Assim, seguida da devida conceituação da eutanásia social e eugenia, emergem–se parâmetros suficientes para trilhar as características da saúde pública nos casos em que o Estado é omisso, considerando com isso a existência de vestígios de uma eutanásia social (mistanásia), uma vez que a omissão, ou a falta de condições mínimas de saúde, resulta em afronta à dignidade da pessoa humana e demais direitos e garantias fundamentais.

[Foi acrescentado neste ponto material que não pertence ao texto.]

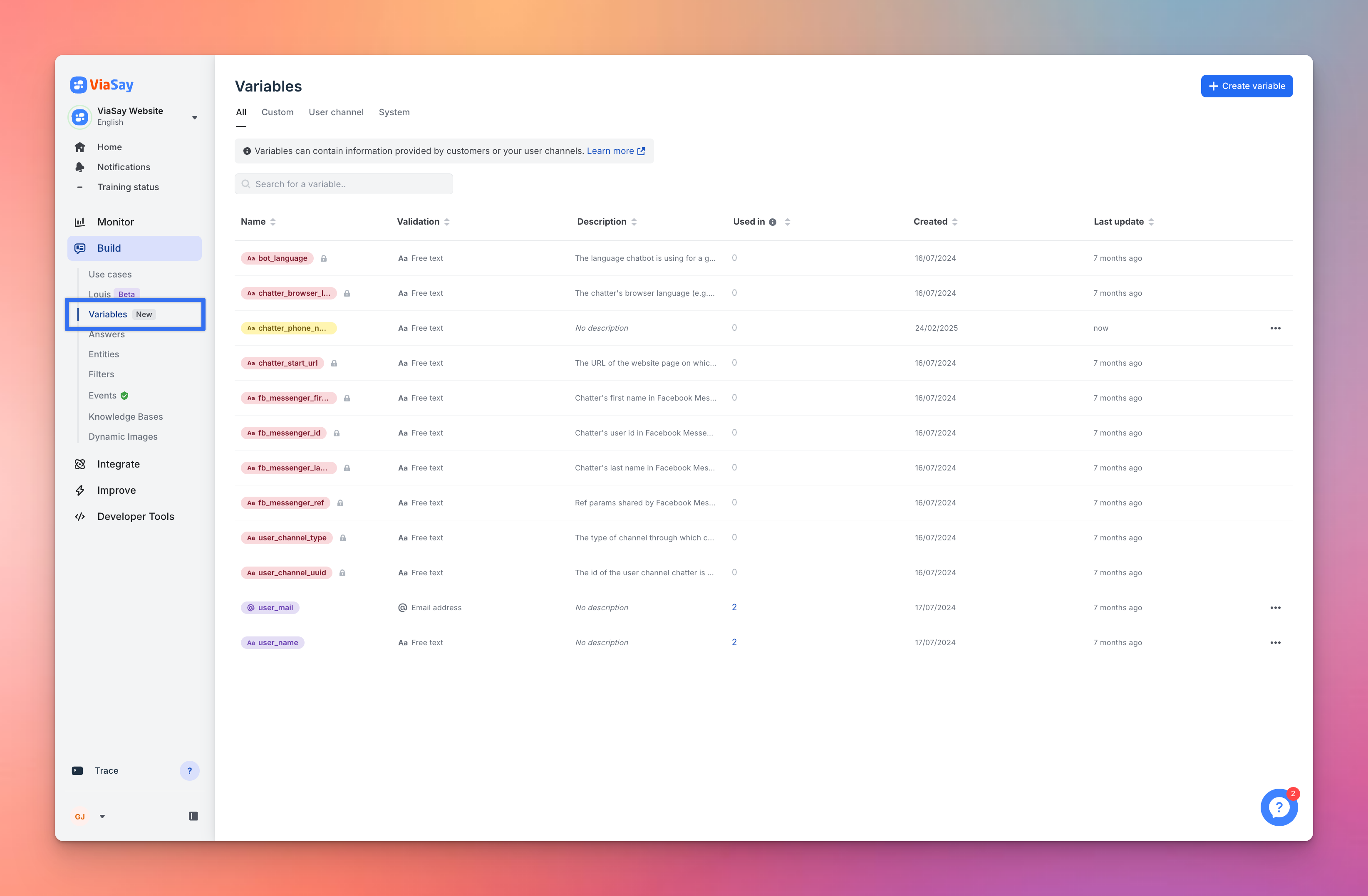Click the ViaSay logo icon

Ademais, dentre as diversas definições das modalidades de eutanásia, destacou–se a eutanásia passiva, também apresentada como ortotanásia por alguns, pois na ponderação entre o direito à vida e a dignidade da pessoa humana, considera–se a prevalência da dignidade da pessoa humana, e sempre que possível, deve prevalecer a autonomia da vontade do enfermo.
Em singelas considerações sobre o caso do Hospital Universitário Evangélico de Curitiba – Paraná, destacou–se a tendência da mídia em deturpar o conceito de eutanásia, em seu sentido originário, embaralhando a notícia com objetivo de chamar a atenção do telespectador, que hodiernamente acredita ter ocorrido a prática da eutanásia naquela ocasião.
Defende–se, portanto, que apesar da imposição midiática destacar a prática da eutanásia, não há qualquer similaridade com os crimes praticados, pois trata–se de homicídios qualificados, pois em cotejo com o conceito etimológico e sentido primitivo de eutanásia, não se verifica uma morte piedosa ou por súplicas de um enfermo em quadro de irreversibilidade quadro álgico. Assim, em constantes ocasiões de omissão do Estado em garantir políticas publicas de tutela da saúde, da integridade física e psíquica ao paciente atendido pelo SUS, confronta–se a prática da eutanásia social, o que entendemos ser uma inaceitável afronta à dignidade da pessoa humana e seus direitos fundamentais.